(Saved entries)
☆ ☆ ☆ ☆
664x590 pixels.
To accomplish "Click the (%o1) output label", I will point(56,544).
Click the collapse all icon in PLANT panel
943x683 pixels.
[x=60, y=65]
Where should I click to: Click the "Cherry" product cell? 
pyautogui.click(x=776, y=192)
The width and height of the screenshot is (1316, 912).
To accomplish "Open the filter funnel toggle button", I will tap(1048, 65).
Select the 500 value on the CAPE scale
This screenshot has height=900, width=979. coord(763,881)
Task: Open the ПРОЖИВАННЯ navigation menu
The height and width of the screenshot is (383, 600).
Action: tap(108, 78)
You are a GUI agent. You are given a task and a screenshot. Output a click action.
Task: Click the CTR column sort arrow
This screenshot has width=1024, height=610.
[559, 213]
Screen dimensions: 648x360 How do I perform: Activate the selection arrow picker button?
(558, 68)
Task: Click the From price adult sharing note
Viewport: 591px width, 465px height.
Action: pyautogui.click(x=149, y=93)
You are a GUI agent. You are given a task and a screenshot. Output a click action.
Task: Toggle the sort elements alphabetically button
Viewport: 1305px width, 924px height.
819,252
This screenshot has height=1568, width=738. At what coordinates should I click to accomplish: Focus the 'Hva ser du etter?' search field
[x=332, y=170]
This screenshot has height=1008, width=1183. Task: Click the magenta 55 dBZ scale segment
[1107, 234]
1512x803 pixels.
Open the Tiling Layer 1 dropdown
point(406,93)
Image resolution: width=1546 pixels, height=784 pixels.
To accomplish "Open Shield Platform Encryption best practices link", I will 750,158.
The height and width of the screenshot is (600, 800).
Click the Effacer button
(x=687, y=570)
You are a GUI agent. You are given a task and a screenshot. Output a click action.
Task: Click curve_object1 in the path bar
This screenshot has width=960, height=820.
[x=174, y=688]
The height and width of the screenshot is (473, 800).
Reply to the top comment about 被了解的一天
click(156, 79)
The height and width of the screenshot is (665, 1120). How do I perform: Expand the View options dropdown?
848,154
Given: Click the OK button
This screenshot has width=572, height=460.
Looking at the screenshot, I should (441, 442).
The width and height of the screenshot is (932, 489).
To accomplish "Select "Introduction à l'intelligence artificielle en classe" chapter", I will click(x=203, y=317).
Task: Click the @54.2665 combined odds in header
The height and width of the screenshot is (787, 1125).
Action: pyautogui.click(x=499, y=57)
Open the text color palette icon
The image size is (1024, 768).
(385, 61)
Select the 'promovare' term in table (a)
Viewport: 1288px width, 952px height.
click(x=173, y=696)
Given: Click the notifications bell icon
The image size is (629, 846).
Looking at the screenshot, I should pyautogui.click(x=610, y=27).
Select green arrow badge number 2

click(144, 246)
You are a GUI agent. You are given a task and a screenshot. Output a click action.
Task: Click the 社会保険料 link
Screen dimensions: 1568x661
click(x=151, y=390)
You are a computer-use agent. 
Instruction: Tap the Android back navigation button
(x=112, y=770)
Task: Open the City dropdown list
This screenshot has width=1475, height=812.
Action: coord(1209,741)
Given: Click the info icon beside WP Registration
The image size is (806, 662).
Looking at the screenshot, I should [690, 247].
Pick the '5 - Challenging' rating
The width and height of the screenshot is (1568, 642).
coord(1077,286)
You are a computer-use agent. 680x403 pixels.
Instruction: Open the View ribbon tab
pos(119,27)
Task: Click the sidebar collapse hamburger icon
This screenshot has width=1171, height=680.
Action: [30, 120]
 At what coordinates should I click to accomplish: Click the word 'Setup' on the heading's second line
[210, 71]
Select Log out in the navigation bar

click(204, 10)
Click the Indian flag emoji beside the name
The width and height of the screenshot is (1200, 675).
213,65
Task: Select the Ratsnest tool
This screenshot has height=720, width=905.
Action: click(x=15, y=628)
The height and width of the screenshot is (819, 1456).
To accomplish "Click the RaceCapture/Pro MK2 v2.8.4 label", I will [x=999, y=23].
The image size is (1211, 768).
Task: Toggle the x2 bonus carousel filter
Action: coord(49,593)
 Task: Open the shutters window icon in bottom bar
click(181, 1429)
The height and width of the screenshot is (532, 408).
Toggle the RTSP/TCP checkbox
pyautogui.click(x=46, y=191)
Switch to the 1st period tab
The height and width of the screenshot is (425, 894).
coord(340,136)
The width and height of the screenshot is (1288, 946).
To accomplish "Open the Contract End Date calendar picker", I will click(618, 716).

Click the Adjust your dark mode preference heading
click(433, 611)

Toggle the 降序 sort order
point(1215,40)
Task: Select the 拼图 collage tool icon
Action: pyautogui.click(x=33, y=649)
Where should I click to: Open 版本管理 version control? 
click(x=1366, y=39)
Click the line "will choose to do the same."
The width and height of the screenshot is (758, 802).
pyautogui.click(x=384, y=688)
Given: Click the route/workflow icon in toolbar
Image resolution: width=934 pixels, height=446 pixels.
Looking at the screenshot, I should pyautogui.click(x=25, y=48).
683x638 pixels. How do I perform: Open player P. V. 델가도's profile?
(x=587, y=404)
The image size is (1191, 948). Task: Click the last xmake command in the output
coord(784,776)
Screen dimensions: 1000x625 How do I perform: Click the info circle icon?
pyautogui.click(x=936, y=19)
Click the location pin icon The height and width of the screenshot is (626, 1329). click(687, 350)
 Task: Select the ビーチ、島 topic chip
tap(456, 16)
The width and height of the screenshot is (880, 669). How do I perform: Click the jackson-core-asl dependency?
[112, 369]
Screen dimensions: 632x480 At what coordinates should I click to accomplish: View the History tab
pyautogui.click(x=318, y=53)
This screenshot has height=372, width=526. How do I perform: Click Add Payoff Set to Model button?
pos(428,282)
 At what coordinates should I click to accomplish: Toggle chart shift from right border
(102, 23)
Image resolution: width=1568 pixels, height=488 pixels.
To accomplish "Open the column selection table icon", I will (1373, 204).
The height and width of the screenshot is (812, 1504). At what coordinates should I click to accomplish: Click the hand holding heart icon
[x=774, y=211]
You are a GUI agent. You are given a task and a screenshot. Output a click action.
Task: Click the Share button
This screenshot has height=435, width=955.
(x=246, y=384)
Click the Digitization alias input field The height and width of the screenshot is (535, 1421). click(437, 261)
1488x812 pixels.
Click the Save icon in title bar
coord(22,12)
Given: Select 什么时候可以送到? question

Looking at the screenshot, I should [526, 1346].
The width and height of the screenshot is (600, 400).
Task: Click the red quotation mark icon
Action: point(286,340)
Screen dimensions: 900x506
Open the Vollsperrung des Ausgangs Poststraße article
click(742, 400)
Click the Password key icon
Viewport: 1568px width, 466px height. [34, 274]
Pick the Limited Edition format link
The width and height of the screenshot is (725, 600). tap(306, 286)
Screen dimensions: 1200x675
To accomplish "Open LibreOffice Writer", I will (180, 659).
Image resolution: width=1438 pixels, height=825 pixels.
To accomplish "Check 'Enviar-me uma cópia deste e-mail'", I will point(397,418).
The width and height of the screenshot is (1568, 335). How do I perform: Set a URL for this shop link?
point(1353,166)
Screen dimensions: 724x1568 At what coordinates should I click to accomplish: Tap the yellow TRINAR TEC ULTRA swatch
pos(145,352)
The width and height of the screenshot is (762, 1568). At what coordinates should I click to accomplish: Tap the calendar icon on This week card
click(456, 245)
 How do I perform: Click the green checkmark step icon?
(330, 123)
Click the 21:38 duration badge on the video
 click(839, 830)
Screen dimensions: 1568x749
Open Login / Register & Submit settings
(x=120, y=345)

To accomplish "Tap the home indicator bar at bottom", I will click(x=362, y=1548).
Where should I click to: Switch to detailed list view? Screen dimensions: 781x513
☆ ☆ ☆ ☆
### WHAT YOU HAVE TO DO
Keep to the lines above, from the first one through the line where "The width and height of the screenshot is (1316, 912)." appears, and copy them exactly.

### REPLY TO THE TASK
664x590 pixels.
To accomplish "Click the (%o1) output label", I will point(56,544).
Click the collapse all icon in PLANT panel
943x683 pixels.
[x=60, y=65]
Where should I click to: Click the "Cherry" product cell? 
pyautogui.click(x=776, y=192)
The width and height of the screenshot is (1316, 912).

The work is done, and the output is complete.